§ Work request
Copy every line below where the string "target" is found.

-- Opening Marker --

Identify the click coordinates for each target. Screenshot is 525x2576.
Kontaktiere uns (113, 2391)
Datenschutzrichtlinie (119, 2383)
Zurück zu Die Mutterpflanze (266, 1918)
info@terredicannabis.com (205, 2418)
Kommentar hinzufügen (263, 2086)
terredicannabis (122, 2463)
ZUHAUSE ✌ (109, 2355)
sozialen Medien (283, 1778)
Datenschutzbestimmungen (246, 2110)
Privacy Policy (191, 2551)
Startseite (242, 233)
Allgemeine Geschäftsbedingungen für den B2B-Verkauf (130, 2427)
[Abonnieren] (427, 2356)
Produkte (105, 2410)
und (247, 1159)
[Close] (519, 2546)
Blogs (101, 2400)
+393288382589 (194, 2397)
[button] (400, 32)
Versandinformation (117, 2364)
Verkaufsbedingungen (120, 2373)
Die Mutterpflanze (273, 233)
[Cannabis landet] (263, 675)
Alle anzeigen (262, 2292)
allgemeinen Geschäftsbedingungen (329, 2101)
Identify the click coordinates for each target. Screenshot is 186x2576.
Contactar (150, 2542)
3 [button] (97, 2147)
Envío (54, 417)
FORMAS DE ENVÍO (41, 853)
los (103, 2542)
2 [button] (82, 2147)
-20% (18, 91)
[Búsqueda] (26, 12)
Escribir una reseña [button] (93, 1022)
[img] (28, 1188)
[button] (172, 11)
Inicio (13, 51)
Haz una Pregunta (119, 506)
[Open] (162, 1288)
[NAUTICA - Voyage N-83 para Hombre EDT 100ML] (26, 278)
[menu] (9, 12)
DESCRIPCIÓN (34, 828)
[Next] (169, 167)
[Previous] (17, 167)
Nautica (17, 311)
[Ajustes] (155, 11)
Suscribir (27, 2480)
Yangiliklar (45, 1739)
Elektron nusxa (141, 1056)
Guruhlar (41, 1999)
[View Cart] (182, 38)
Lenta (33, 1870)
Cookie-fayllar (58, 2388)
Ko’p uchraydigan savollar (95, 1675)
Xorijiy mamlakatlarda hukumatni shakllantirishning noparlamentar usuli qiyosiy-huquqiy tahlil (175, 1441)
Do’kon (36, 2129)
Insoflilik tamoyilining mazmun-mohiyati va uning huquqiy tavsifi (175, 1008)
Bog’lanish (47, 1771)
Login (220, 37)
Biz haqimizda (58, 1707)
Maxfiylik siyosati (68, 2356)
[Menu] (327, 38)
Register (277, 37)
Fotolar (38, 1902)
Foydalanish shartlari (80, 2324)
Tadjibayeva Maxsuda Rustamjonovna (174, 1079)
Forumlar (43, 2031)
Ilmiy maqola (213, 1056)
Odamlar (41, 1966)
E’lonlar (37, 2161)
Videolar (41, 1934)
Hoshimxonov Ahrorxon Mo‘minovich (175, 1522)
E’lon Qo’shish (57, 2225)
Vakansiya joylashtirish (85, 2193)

-- Closing Marker --

§ Result
Identify the click coordinates for each target. Screenshot is 525x2576.
Identify the click coordinates for each target. Screenshot is 186x2576.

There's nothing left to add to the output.